Un apéritif est improvisé au coucher du soleil, sur le pont supérieur du ferry. Nous partageons les quelques gouttes d’alcool que nous avons dans nos valises et discutons ensemble de nos périples respectifs. Les membres de l’équipage se joignent à notre troupe de “routards ». Des notes de russe, turc, français, anglais et espagnol s’échappent entre les deux tours de fumée qui s’échappent des cheminées du bateau.
Au menu du petit-déjeuner, oeufs durs dans la petite cantine du bateau, avant que chacun des voyageurs ne vaque à ses occupations : lecture, parties de “dutch” (jeu de cartes) enflammées, série tv… Vient de nouveau l’heure du thé qui laisse rapidement sa place au déjeuner. En début d’après-midi, Bakou est en vu, les plateformes pétrolières agrémentent également le paysage. Nous devons encore patienter puisque notre port d’arrivée, Alat, se situe à 70km au sud de la ville. Nous y accostons vers 16h, heure locale (-1h/Kazaksthan). Il nous faut une nouvelle fois patienter alors que la porte du pont vient d’être descendue sur le quai ; David en vrai acrobate, en profite pour se lancer dans une petite représentation de diabolo.
C’est dans un premier temps à pied que nous nous dirigeons vers les services de douane Azeri. Nous y présentons nos “e-visas” en échange du tampon sur nos passeports. Pour Emilie et moi quelques soucis informatiques allongeront le temps de traitement de notre dossier et fera monter d’un cran notre niveau de stress.
Puis il nous faut sortir les motos du bateau et passer les valises et top-cases aux rayons X, sur un tapis roulant similaire à ceux des aéroports. Les douaniers sont à la recherche de drones qu’ils pourraient confisquer du fait de l’interdiction stricte de les utiliser dans le pays. Julien passant le premier, nous alerte à ce sujet. Nous cachons alors le nôtre dans le fond du coffre du panier. “Ni vu, ni connu,” il passe entre les mailles du filet.

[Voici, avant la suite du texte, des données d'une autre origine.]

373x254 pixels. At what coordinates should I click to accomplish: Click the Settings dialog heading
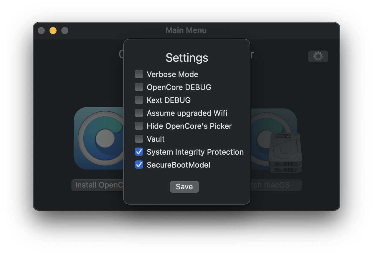(187, 58)
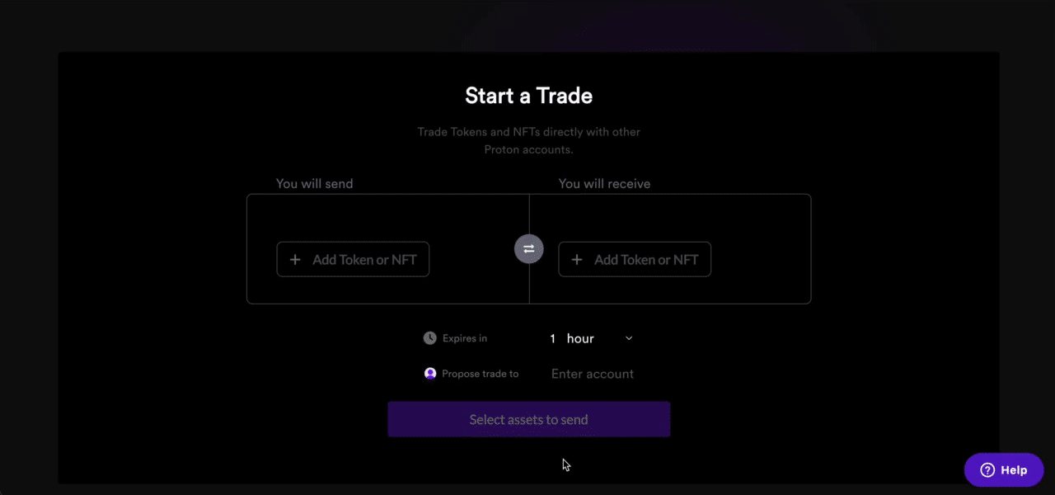Viewport: 1055px width, 495px height.
Task: Click the Start a Trade title
Action: pyautogui.click(x=528, y=95)
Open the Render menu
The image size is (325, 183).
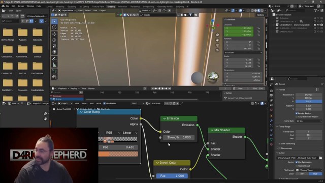pos(21,6)
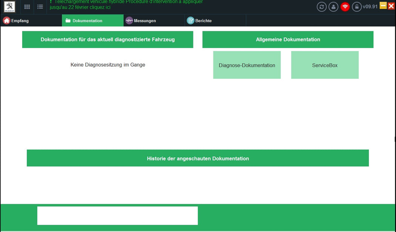Click the lock/security icon next to version number
This screenshot has height=232, width=396.
(356, 6)
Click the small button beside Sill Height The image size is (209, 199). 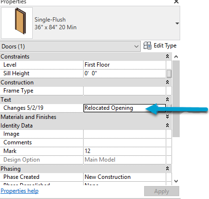169,74
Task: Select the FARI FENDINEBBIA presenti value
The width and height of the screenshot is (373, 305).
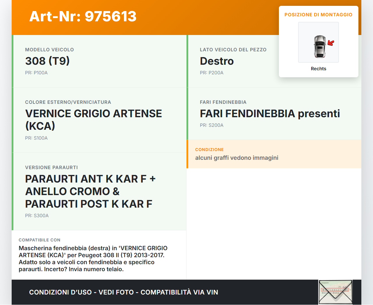Action: [x=270, y=113]
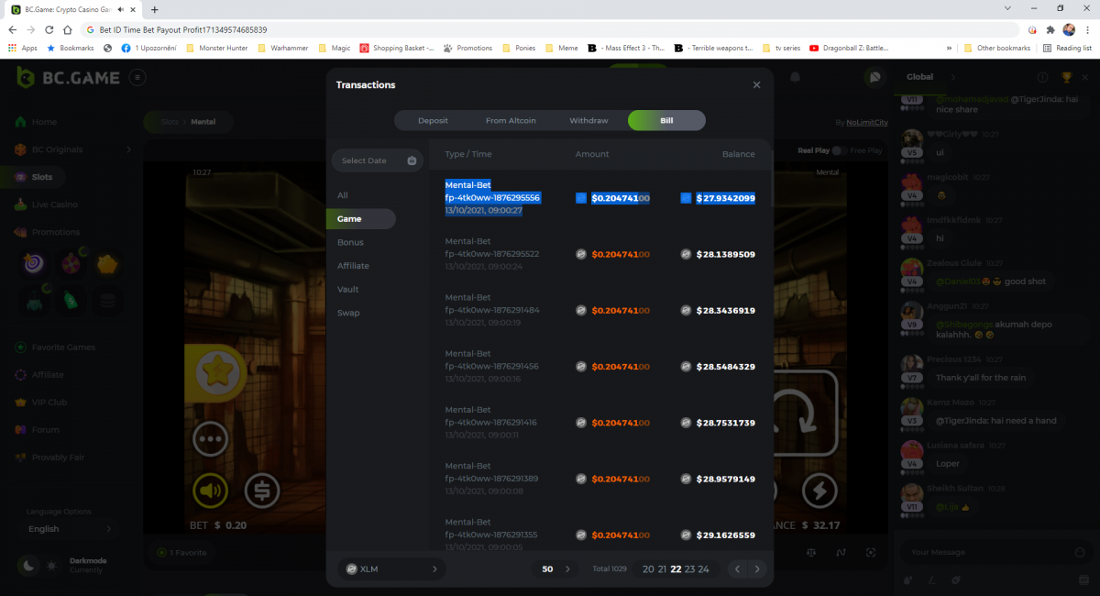Show the Vault transactions category
Image resolution: width=1100 pixels, height=596 pixels.
pyautogui.click(x=347, y=289)
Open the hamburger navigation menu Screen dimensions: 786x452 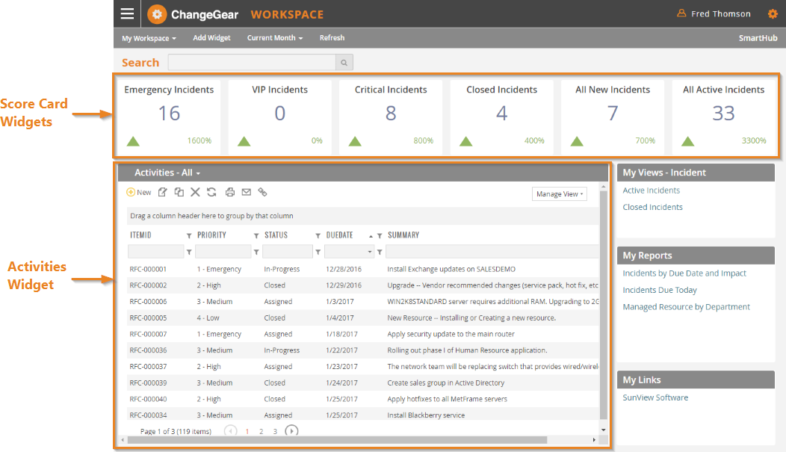(127, 13)
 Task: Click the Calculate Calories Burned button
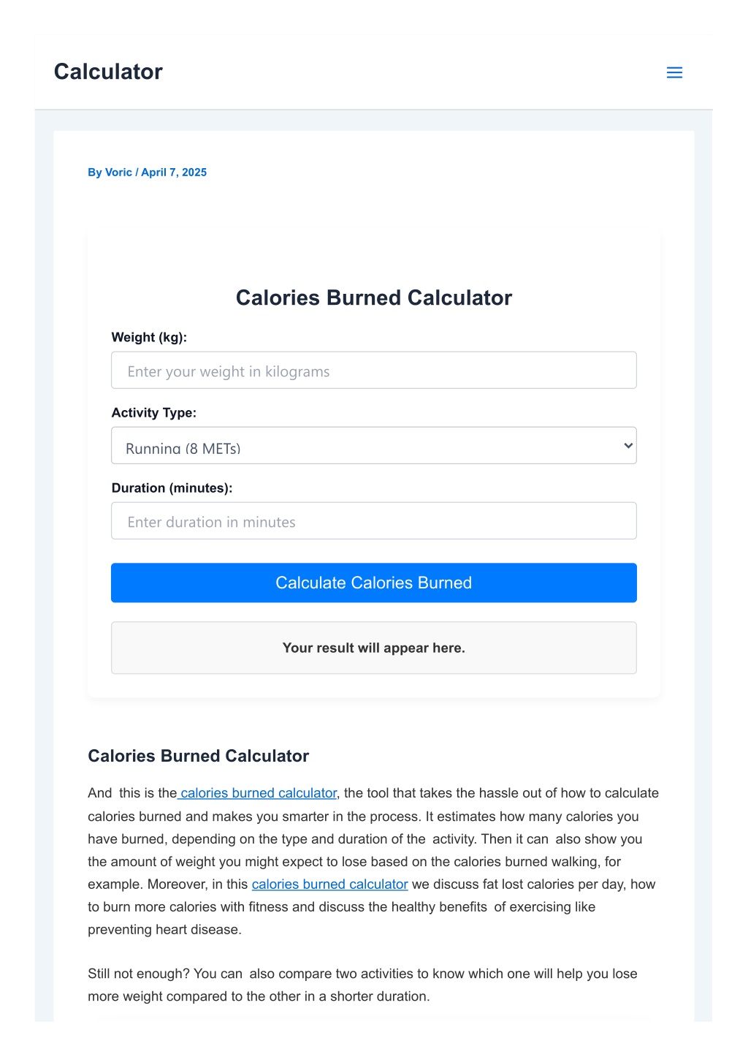(x=374, y=583)
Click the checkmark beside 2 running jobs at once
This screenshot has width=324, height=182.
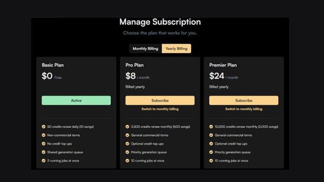[x=44, y=161]
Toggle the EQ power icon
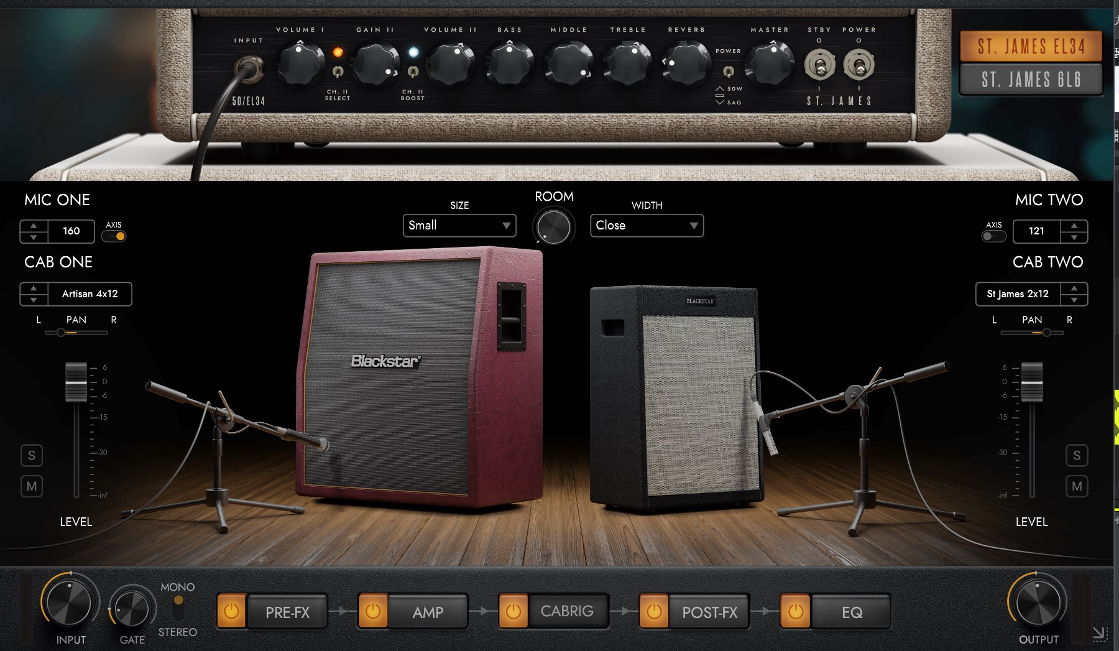The width and height of the screenshot is (1119, 651). 795,612
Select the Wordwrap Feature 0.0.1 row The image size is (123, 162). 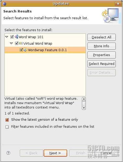coord(45,50)
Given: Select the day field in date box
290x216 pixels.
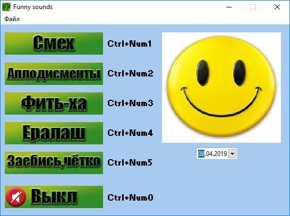Looking at the screenshot, I should 201,154.
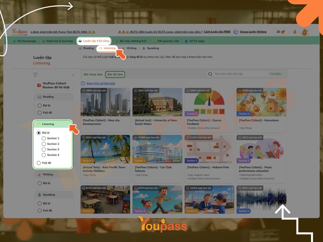The image size is (323, 242).
Task: Click the YouPass Collect review icon
Action: click(39, 86)
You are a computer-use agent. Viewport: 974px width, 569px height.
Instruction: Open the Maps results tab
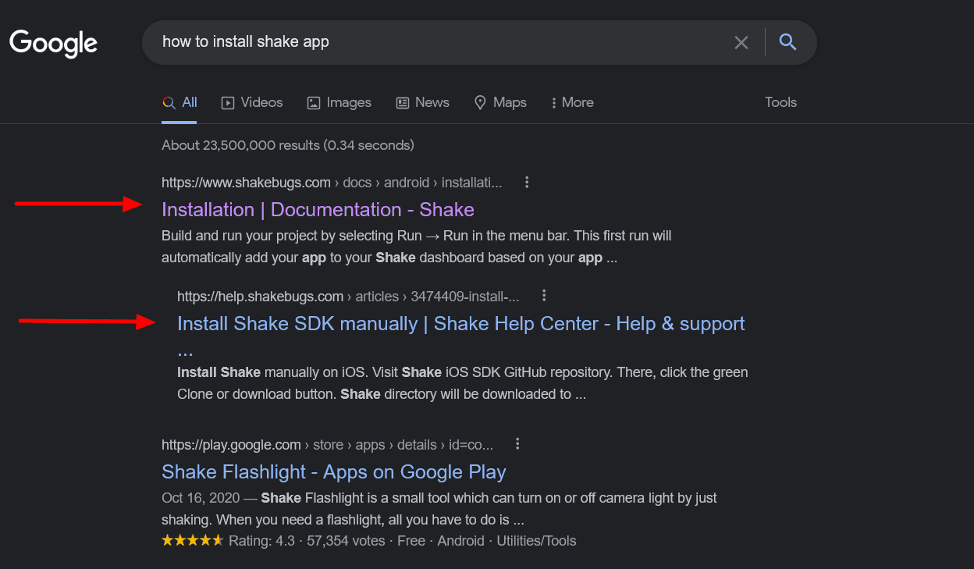coord(500,102)
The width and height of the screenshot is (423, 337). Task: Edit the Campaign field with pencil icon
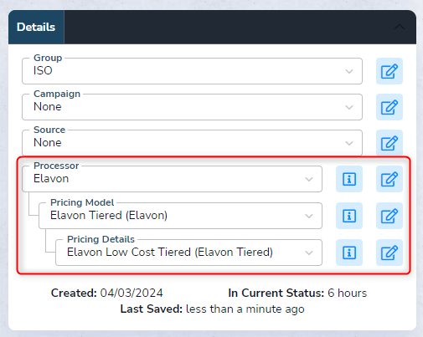(x=389, y=107)
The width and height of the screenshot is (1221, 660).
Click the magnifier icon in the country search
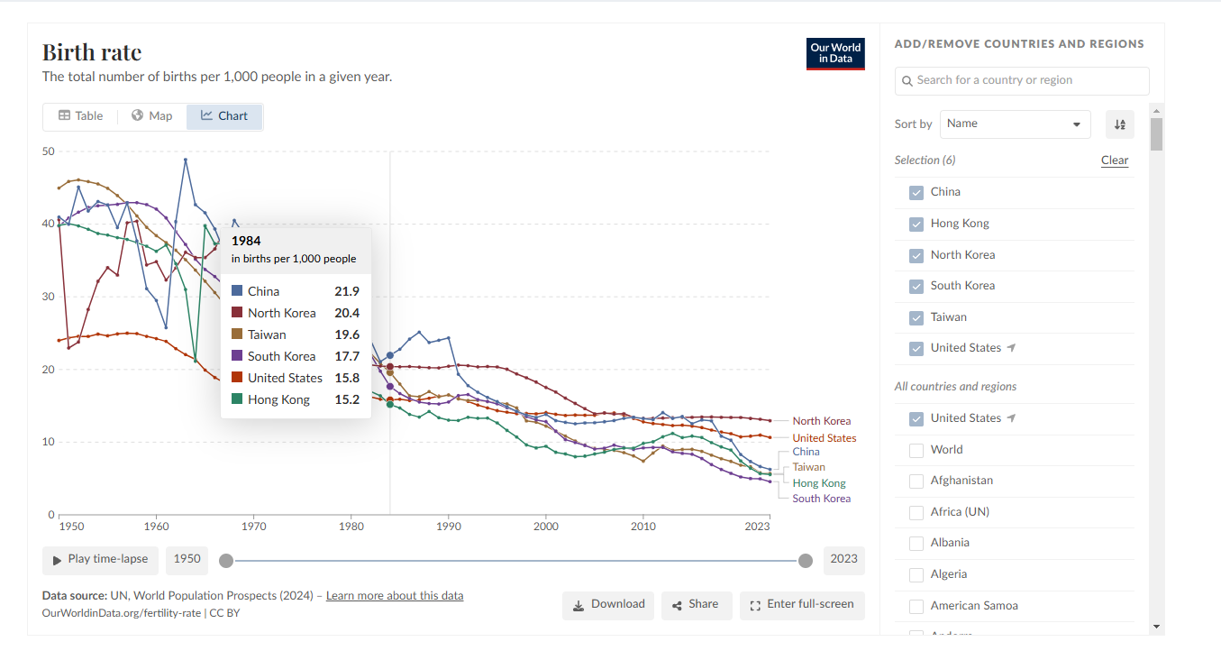point(907,81)
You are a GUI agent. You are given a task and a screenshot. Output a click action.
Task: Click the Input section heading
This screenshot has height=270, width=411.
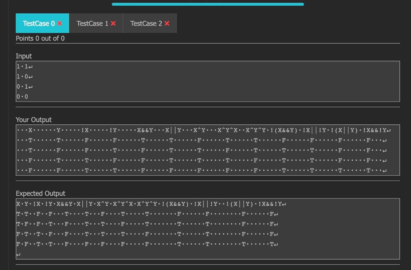(24, 56)
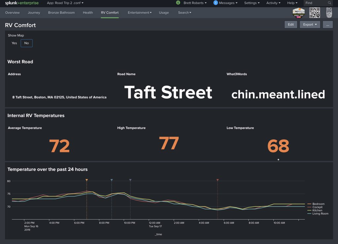
Task: Click the Edit button
Action: click(x=290, y=24)
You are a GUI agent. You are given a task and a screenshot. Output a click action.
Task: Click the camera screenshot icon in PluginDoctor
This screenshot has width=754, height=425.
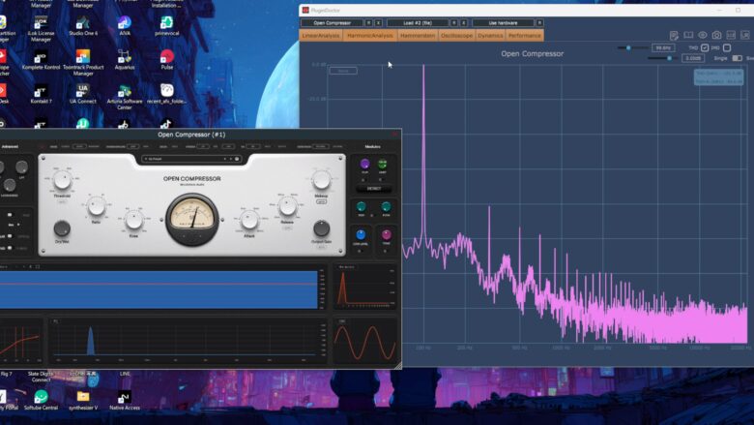point(716,35)
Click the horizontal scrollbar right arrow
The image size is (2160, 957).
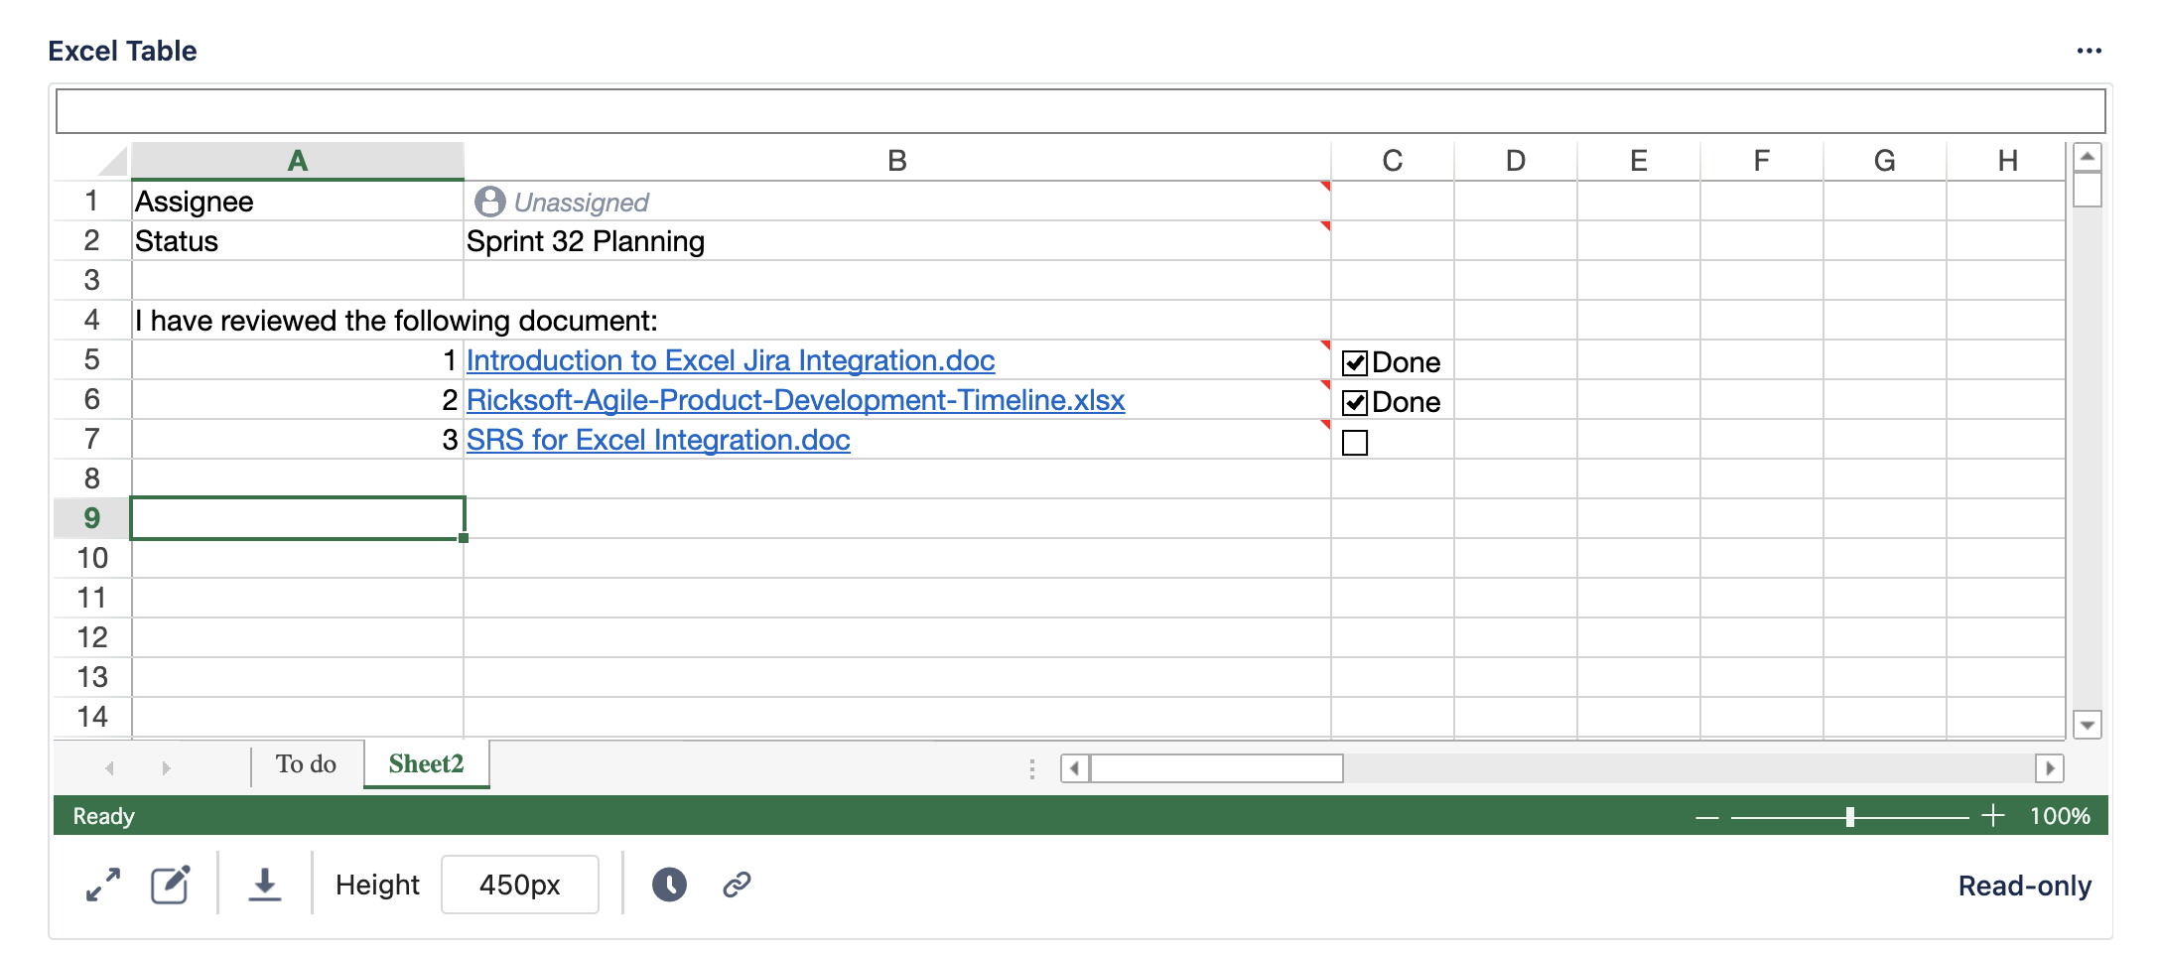(2050, 768)
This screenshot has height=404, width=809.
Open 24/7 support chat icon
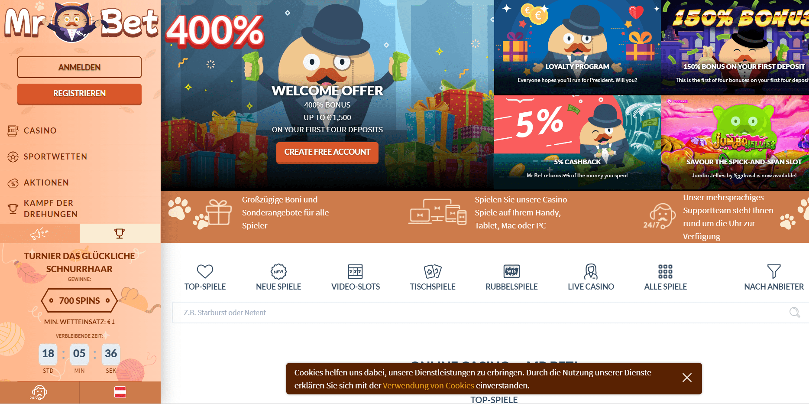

Nous poursuivons notre périple administratif en réalisant l’import des side-cars auprès du bureau suivant. Nous y sommes accueillis par un jeune douanier qui parle anglais. Une fois le sésame obtenu, il nous indique la sortie du port, nous assurant que l’ensemble des démarches sont accomplies. Information étonnante puisque nous n’avons pas encore payé le passage des motos sur le ferry.
Arrivée à la dernière barrière avant la sortie du port, nous présentons l’ensemble des documents en notre possession. Comme attendu, l’agent nous indique qu’il nous manque effectivement un document que l’on se procure à la “Kasa.” Nous suivons leurs indications pour trouver ce guichet caché derrière le parking de l’embarcadère, dans un vieux conteneur aménagé en bureau. Nous y rejoignons finalement l’ensemble de nos amis “routards.” On ne comprend pas ce qu’il faut payer, à qui, pourquoi, à quel guichet. Certains en échange de nos dollars nous donnent des tickets, d’autres nous dirigent vers un autre guichet pour obtenir un reçu , bref c’est un joyeux bazar !
Nous finissons par nous acquitter du passage de nos motos pour la modique somme de 110 dollars US. Il est 22h, nous quittons le port en compagnie de Maïka et Christoph, le cortège des véhicules russes avalent les 70 km qui les séparent de Bakou, avant de partir à la découverte de l’Azerbaïdjan.